::: MATERIAL TO PROCESS
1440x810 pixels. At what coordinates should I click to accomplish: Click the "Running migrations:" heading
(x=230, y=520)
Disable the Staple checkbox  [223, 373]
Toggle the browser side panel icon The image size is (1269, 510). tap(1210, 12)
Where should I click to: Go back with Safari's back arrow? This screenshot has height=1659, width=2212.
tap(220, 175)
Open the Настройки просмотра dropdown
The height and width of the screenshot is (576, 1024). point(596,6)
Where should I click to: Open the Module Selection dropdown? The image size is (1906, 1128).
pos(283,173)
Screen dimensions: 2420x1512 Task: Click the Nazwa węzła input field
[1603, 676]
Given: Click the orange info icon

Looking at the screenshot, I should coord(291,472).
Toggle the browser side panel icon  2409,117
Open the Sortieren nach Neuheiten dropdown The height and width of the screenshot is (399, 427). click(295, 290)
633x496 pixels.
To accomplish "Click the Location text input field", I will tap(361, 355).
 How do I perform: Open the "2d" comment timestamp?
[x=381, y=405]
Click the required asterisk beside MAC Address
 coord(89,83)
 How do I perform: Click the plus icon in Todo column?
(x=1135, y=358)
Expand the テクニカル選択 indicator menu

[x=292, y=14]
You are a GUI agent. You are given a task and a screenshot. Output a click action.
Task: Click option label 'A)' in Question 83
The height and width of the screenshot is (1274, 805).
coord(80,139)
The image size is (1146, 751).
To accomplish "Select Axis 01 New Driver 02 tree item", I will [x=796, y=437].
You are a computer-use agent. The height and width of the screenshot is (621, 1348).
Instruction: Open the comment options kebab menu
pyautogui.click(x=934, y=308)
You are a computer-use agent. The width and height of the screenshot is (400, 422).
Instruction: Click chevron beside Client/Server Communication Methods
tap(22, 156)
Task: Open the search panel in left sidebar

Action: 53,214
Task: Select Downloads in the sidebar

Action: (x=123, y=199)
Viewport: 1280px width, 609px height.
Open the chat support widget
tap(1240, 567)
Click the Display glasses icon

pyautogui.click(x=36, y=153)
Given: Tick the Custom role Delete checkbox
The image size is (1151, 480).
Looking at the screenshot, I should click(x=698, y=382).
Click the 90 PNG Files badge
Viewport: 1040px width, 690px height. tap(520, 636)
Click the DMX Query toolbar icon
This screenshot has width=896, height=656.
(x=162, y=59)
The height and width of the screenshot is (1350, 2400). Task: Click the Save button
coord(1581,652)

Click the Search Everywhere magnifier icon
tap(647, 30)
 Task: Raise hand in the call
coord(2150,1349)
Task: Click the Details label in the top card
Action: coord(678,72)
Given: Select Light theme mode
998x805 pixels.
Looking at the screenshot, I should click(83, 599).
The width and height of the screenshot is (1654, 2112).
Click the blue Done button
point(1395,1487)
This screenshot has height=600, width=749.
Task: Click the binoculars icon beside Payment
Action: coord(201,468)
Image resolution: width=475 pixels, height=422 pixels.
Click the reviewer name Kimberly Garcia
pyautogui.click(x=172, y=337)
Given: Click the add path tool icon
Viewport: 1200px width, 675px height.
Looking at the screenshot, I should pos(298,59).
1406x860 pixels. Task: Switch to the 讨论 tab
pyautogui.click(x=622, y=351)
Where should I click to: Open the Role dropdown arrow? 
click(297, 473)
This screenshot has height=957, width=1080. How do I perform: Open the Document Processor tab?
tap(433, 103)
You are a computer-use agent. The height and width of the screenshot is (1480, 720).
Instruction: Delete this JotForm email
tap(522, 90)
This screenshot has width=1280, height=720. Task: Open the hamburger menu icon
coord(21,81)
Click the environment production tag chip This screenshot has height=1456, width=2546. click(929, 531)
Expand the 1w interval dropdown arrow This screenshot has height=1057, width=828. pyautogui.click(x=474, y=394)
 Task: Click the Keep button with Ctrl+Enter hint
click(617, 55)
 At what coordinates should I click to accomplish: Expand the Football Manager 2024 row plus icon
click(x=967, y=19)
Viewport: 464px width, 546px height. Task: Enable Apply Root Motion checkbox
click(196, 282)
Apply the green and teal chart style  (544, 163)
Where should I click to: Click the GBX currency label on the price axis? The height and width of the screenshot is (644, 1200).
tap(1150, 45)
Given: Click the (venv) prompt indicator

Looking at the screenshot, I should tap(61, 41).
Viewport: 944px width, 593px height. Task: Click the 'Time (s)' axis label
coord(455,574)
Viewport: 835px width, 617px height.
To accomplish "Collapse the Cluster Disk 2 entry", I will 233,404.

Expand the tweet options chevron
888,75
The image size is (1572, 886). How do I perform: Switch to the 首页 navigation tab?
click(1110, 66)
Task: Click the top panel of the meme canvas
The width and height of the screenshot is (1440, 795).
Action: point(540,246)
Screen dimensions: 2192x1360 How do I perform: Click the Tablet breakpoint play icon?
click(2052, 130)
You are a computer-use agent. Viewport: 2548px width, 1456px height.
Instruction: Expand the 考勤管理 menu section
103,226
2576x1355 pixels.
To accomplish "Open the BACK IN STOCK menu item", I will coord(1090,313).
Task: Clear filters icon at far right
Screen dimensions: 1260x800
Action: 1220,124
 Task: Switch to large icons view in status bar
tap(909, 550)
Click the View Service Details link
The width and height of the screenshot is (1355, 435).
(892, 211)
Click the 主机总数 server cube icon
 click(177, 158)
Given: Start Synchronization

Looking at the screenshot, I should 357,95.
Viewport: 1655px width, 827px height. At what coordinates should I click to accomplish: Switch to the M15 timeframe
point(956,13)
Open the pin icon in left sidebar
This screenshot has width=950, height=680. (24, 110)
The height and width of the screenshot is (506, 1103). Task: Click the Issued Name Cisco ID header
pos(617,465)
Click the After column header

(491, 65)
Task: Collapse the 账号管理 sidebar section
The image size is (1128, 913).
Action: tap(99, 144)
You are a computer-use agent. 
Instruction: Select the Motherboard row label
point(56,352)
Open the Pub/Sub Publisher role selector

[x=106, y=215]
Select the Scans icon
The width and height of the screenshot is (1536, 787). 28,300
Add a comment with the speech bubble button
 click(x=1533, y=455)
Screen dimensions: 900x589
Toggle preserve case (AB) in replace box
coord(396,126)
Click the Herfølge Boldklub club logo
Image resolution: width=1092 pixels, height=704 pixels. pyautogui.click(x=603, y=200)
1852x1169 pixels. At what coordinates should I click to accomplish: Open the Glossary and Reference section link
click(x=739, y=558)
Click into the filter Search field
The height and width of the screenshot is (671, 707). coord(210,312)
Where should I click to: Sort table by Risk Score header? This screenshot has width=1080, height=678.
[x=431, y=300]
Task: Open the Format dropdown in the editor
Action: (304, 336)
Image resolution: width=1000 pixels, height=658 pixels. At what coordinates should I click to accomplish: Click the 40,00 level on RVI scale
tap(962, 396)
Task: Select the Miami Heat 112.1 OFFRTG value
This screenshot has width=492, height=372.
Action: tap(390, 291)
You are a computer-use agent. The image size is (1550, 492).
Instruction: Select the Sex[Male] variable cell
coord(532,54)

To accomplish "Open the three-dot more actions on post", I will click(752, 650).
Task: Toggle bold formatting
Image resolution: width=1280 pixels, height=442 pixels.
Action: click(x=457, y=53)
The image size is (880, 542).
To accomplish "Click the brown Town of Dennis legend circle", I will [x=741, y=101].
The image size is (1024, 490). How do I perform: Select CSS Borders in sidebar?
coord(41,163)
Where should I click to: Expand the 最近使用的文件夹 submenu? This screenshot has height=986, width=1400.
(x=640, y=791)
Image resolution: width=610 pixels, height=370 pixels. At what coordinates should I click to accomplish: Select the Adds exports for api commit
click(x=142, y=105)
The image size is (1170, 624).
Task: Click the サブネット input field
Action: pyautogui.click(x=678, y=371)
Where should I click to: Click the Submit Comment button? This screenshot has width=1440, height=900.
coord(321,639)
::::::
> [SET TASK]: Retype every one of the records above, line for line and without any change.

> [FINISHED ANSWER]:
1440x810 pixels. At what coordinates should I click to accomplish: Click the "Running migrations:" heading
(x=230, y=520)
Disable the Staple checkbox  [223, 373]
Toggle the browser side panel icon The image size is (1269, 510). tap(1210, 12)
Where should I click to: Go back with Safari's back arrow? This screenshot has height=1659, width=2212.
tap(220, 175)
Open the Настройки просмотра dropdown
The height and width of the screenshot is (576, 1024). point(596,6)
Where should I click to: Open the Module Selection dropdown? The image size is (1906, 1128).
pos(283,173)
Screen dimensions: 2420x1512 Task: Click the Nazwa węzła input field
[1603, 676]
Given: Click the orange info icon

Looking at the screenshot, I should coord(291,472).
Toggle the browser side panel icon  2409,117
Open the Sortieren nach Neuheiten dropdown The height and width of the screenshot is (399, 427). click(295, 290)
633x496 pixels.
To accomplish "Click the Location text input field", I will tap(361, 355).
 How do I perform: Open the "2d" comment timestamp?
[x=381, y=405]
Click the required asterisk beside MAC Address
 coord(89,83)
 How do I perform: Click the plus icon in Todo column?
(x=1135, y=358)
Expand the テクニカル選択 indicator menu

[x=292, y=14]
You are a GUI agent. You are given a task and a screenshot. Output a click action.
Task: Click option label 'A)' in Question 83
The height and width of the screenshot is (1274, 805).
coord(80,139)
The image size is (1146, 751).
To accomplish "Select Axis 01 New Driver 02 tree item", I will [x=796, y=437].
You are a computer-use agent. The height and width of the screenshot is (621, 1348).
Instruction: Open the comment options kebab menu
pyautogui.click(x=934, y=308)
You are a computer-use agent. The width and height of the screenshot is (400, 422).
Instruction: Click chevron beside Client/Server Communication Methods
tap(22, 156)
Task: Open the search panel in left sidebar

Action: 53,214
Task: Select Downloads in the sidebar

Action: (x=123, y=199)
Viewport: 1280px width, 609px height.
Open the chat support widget
tap(1240, 567)
Click the Display glasses icon

pyautogui.click(x=36, y=153)
Given: Tick the Custom role Delete checkbox
The image size is (1151, 480).
Looking at the screenshot, I should click(x=698, y=382).
Click the 90 PNG Files badge
Viewport: 1040px width, 690px height. tap(520, 636)
Click the DMX Query toolbar icon
This screenshot has width=896, height=656.
(x=162, y=59)
The height and width of the screenshot is (1350, 2400). Task: Click the Save button
coord(1581,652)

Click the Search Everywhere magnifier icon
tap(647, 30)
 Task: Raise hand in the call
coord(2150,1349)
Task: Click the Details label in the top card
Action: coord(678,72)
Given: Select Light theme mode
998x805 pixels.
Looking at the screenshot, I should click(83, 599).
The width and height of the screenshot is (1654, 2112).
Click the blue Done button
point(1395,1487)
This screenshot has height=600, width=749.
Task: Click the binoculars icon beside Payment
Action: coord(201,468)
Image resolution: width=475 pixels, height=422 pixels.
Click the reviewer name Kimberly Garcia
pyautogui.click(x=172, y=337)
Given: Click the add path tool icon
Viewport: 1200px width, 675px height.
Looking at the screenshot, I should pos(298,59).
1406x860 pixels. Task: Switch to the 讨论 tab
pyautogui.click(x=622, y=351)
Where should I click to: Open the Role dropdown arrow? 
click(297, 473)
This screenshot has height=957, width=1080. How do I perform: Open the Document Processor tab?
tap(433, 103)
You are a computer-use agent. The height and width of the screenshot is (1480, 720).
Instruction: Delete this JotForm email
tap(522, 90)
This screenshot has width=1280, height=720. Task: Open the hamburger menu icon
coord(21,81)
Click the environment production tag chip This screenshot has height=1456, width=2546. click(929, 531)
Expand the 1w interval dropdown arrow This screenshot has height=1057, width=828. pyautogui.click(x=474, y=394)
 Task: Click the Keep button with Ctrl+Enter hint
click(617, 55)
 At what coordinates should I click to accomplish: Expand the Football Manager 2024 row plus icon
click(x=967, y=19)
Viewport: 464px width, 546px height. Task: Enable Apply Root Motion checkbox
click(196, 282)
Apply the green and teal chart style  (544, 163)
Where should I click to: Click the GBX currency label on the price axis? The height and width of the screenshot is (644, 1200).
tap(1150, 45)
Given: Click the (venv) prompt indicator

Looking at the screenshot, I should tap(61, 41).
Viewport: 944px width, 593px height. Task: Click the 'Time (s)' axis label
coord(455,574)
Viewport: 835px width, 617px height.
To accomplish "Collapse the Cluster Disk 2 entry", I will 233,404.

Expand the tweet options chevron
888,75
The image size is (1572, 886). How do I perform: Switch to the 首页 navigation tab?
click(1110, 66)
Task: Click the top panel of the meme canvas
The width and height of the screenshot is (1440, 795).
Action: point(540,246)
Screen dimensions: 2192x1360 How do I perform: Click the Tablet breakpoint play icon?
click(2052, 130)
You are a computer-use agent. Viewport: 2548px width, 1456px height.
Instruction: Expand the 考勤管理 menu section
103,226
2576x1355 pixels.
To accomplish "Open the BACK IN STOCK menu item", I will coord(1090,313).
Task: Clear filters icon at far right
Screen dimensions: 1260x800
Action: 1220,124
 Task: Switch to large icons view in status bar
tap(909, 550)
Click the View Service Details link
The width and height of the screenshot is (1355, 435).
(892, 211)
Click the 主机总数 server cube icon
 click(177, 158)
Given: Start Synchronization

Looking at the screenshot, I should 357,95.
Viewport: 1655px width, 827px height. At what coordinates should I click to accomplish: Switch to the M15 timeframe
point(956,13)
Open the pin icon in left sidebar
This screenshot has width=950, height=680. (24, 110)
The height and width of the screenshot is (506, 1103). Task: Click the Issued Name Cisco ID header
pos(617,465)
Click the After column header

(491, 65)
Task: Collapse the 账号管理 sidebar section
The image size is (1128, 913).
Action: tap(99, 144)
You are a computer-use agent. 
Instruction: Select the Motherboard row label
point(56,352)
Open the Pub/Sub Publisher role selector

[x=106, y=215]
Select the Scans icon
The width and height of the screenshot is (1536, 787). 28,300
Add a comment with the speech bubble button
 click(x=1533, y=455)
Screen dimensions: 900x589
Toggle preserve case (AB) in replace box
coord(396,126)
Click the Herfølge Boldklub club logo
Image resolution: width=1092 pixels, height=704 pixels. pyautogui.click(x=603, y=200)
1852x1169 pixels. At what coordinates should I click to accomplish: Open the Glossary and Reference section link
click(x=739, y=558)
Click into the filter Search field
The height and width of the screenshot is (671, 707). coord(210,312)
Where should I click to: Sort table by Risk Score header? This screenshot has width=1080, height=678.
[x=431, y=300]
Task: Open the Format dropdown in the editor
Action: (304, 336)
Image resolution: width=1000 pixels, height=658 pixels. At what coordinates should I click to accomplish: Click the 40,00 level on RVI scale
tap(962, 396)
Task: Select the Miami Heat 112.1 OFFRTG value
This screenshot has width=492, height=372.
Action: tap(390, 291)
You are a computer-use agent. The image size is (1550, 492).
Instruction: Select the Sex[Male] variable cell
coord(532,54)

To accomplish "Open the three-dot more actions on post", I will click(752, 650).
Task: Toggle bold formatting
Image resolution: width=1280 pixels, height=442 pixels.
Action: click(x=457, y=53)
The image size is (880, 542).
To accomplish "Click the brown Town of Dennis legend circle", I will [x=741, y=101].
The image size is (1024, 490). How do I perform: Select CSS Borders in sidebar?
coord(41,163)
Where should I click to: Expand the 最近使用的文件夹 submenu? This screenshot has height=986, width=1400.
(x=640, y=791)
Image resolution: width=610 pixels, height=370 pixels. At what coordinates should I click to accomplish: Select the Adds exports for api commit
click(x=142, y=105)
The image size is (1170, 624).
Task: Click the サブネット input field
Action: pyautogui.click(x=678, y=371)
Where should I click to: Click the Submit Comment button? This screenshot has width=1440, height=900.
coord(321,639)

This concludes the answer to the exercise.